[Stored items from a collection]
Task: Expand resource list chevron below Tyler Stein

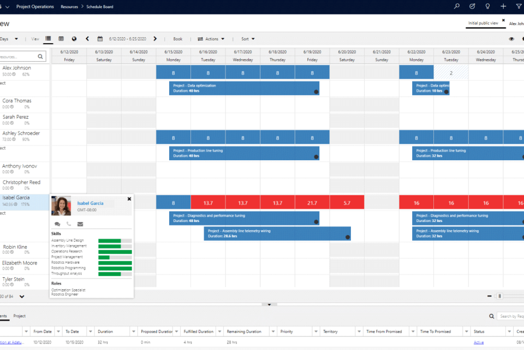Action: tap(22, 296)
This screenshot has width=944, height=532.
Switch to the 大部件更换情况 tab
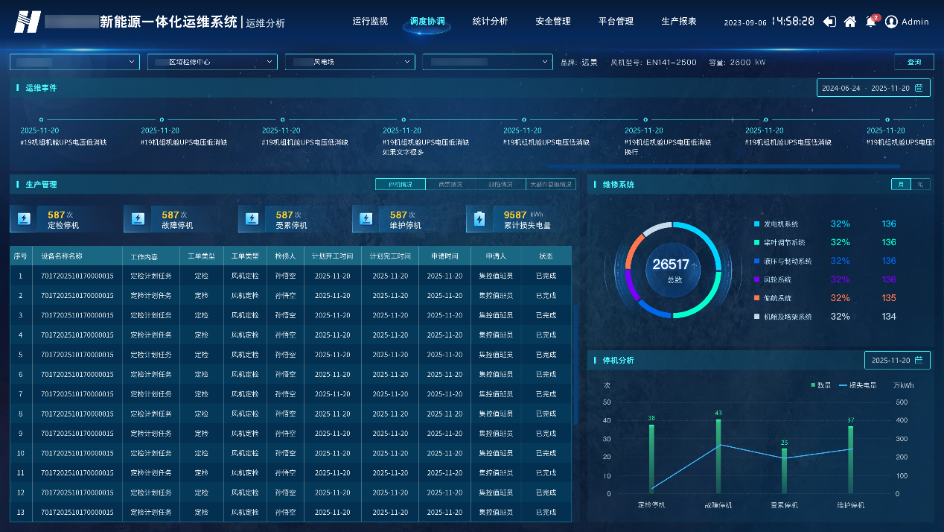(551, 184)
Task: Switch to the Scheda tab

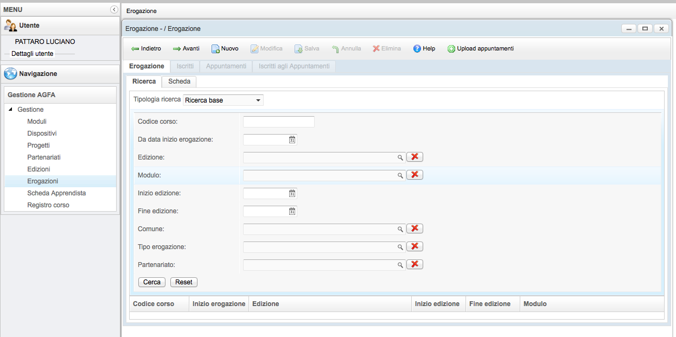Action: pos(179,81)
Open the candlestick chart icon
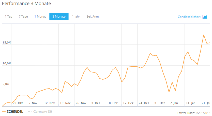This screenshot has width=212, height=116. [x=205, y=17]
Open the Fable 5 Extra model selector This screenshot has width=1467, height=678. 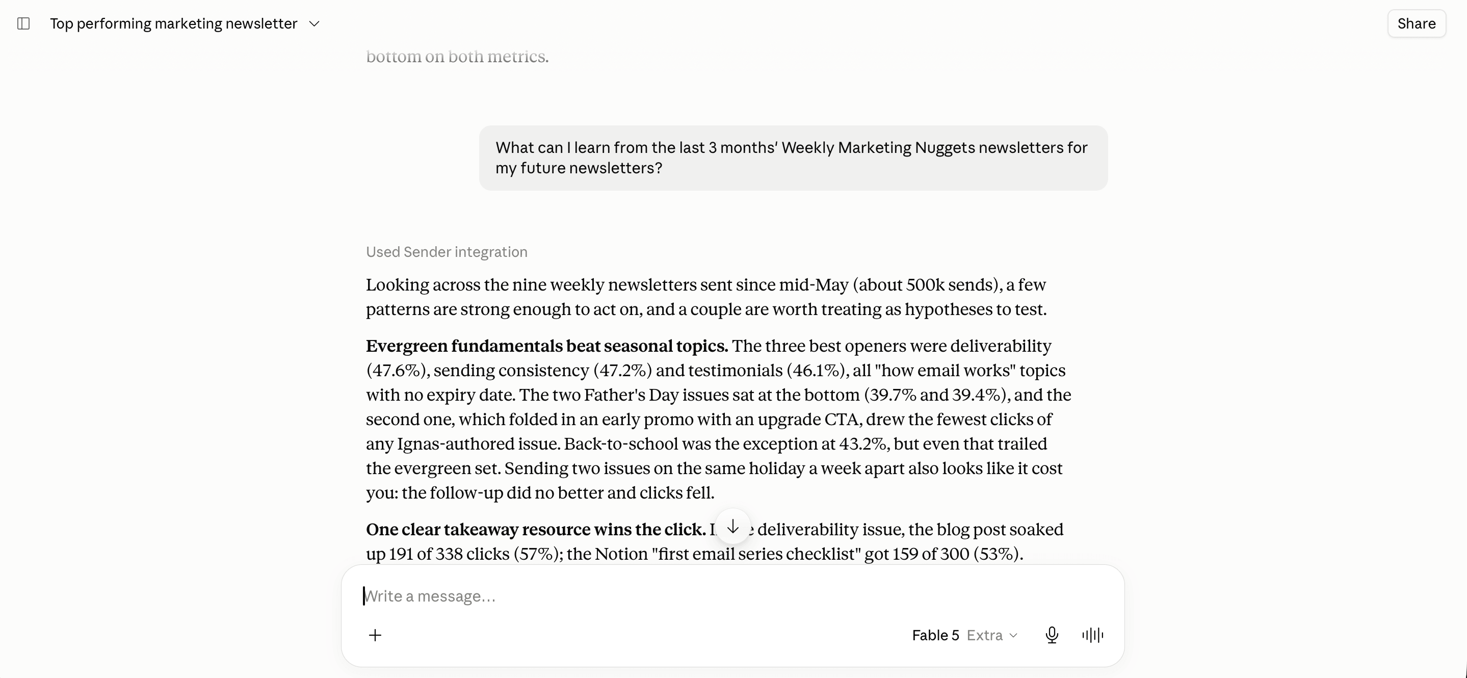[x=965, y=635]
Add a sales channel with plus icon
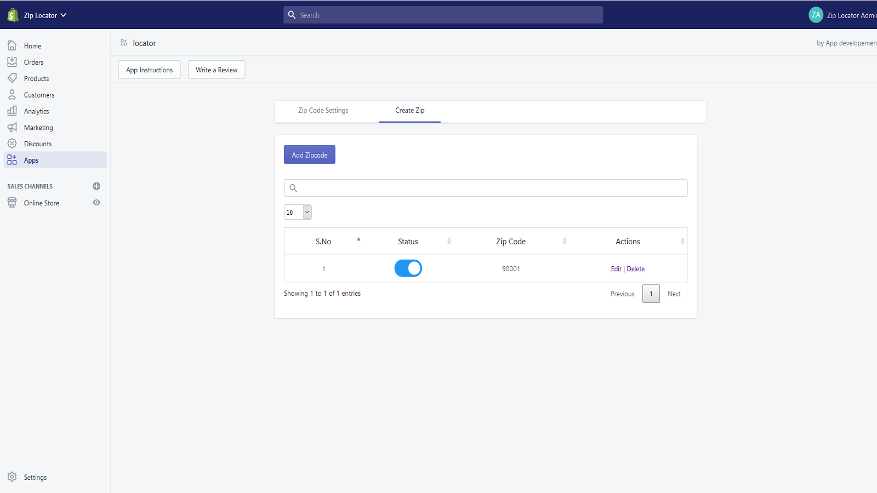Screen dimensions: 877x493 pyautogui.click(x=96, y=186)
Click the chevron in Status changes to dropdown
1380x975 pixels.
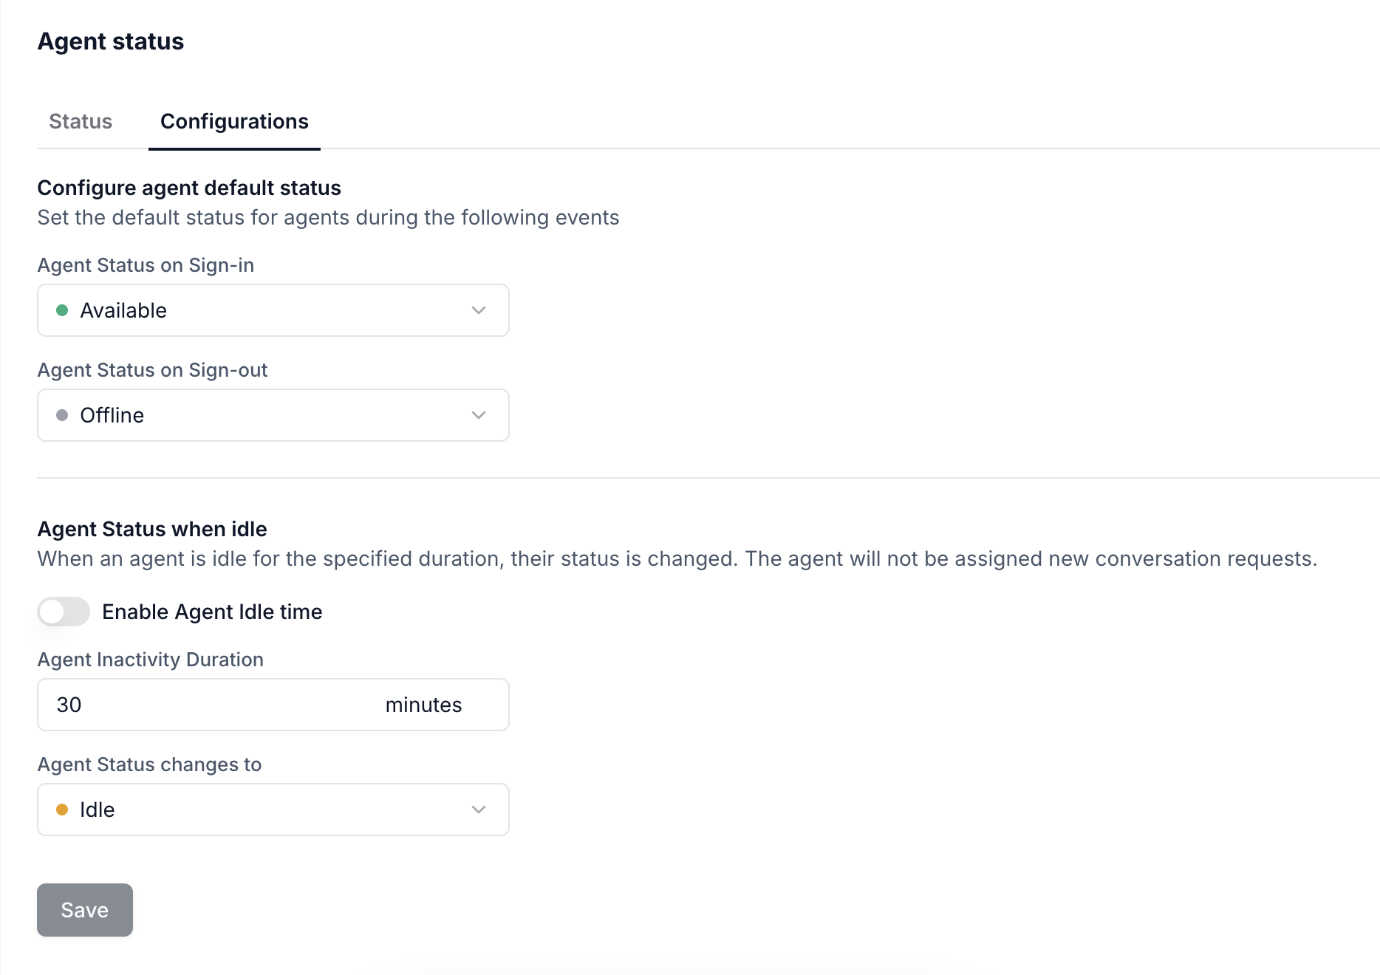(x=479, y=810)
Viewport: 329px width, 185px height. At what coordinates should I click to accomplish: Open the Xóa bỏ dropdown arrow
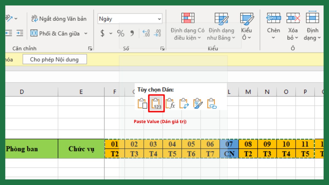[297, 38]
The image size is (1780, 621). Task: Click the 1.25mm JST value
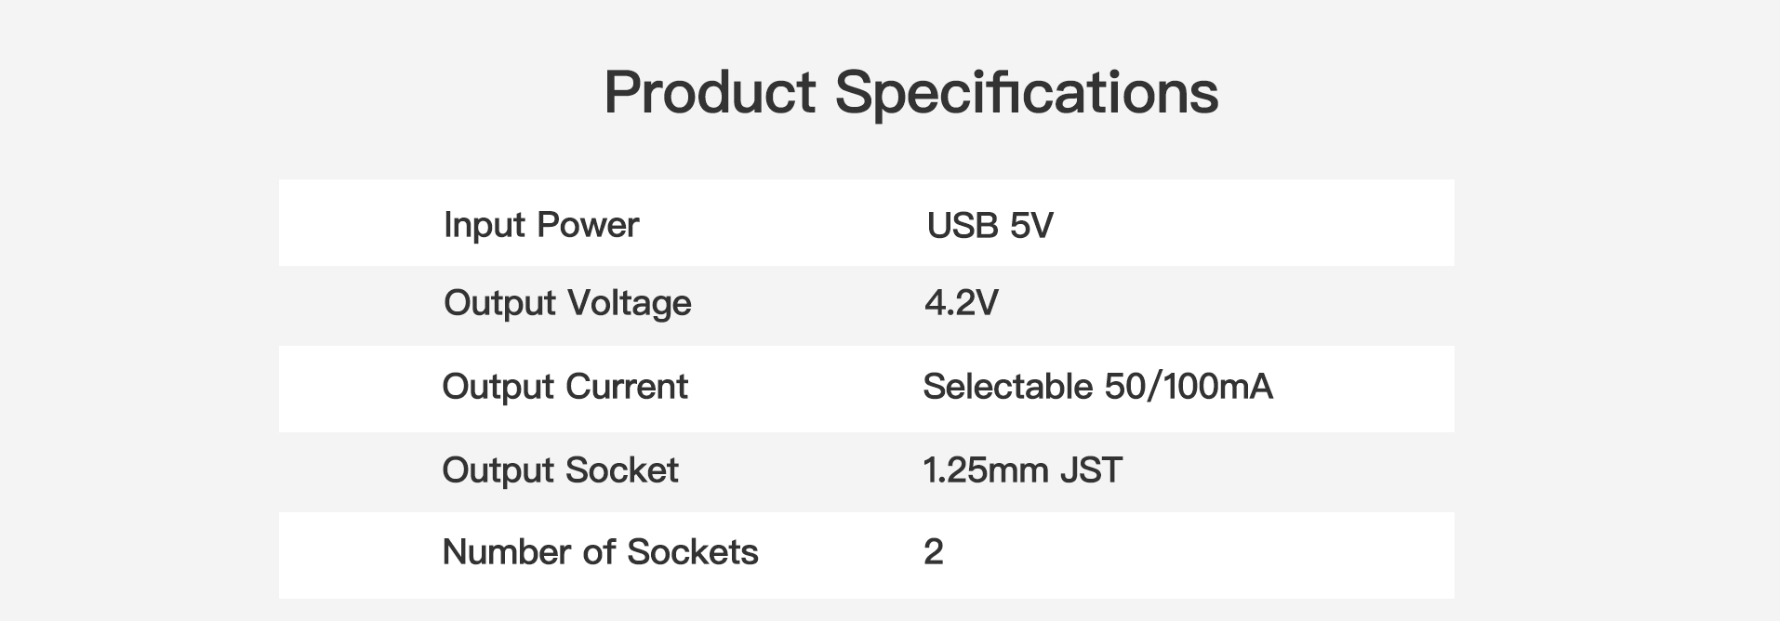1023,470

_Task goal:_
Your answer must be an exact copy of the lines from the line with "Add a sales channel with plus icon" to the final line of the data, both ends included, and no pictures.

_Exercise result:_
Add a sales channel with plus icon
Screen dimensions: 877x493 pyautogui.click(x=96, y=186)
Click the chevron in Status changes to dropdown
1380x975 pixels.
(x=479, y=810)
Viewport: 329px width, 185px height. At what coordinates should I click to accomplish: Open the Xóa bỏ dropdown arrow
[297, 38]
The image size is (1780, 621). Task: Click the 1.25mm JST value
1023,470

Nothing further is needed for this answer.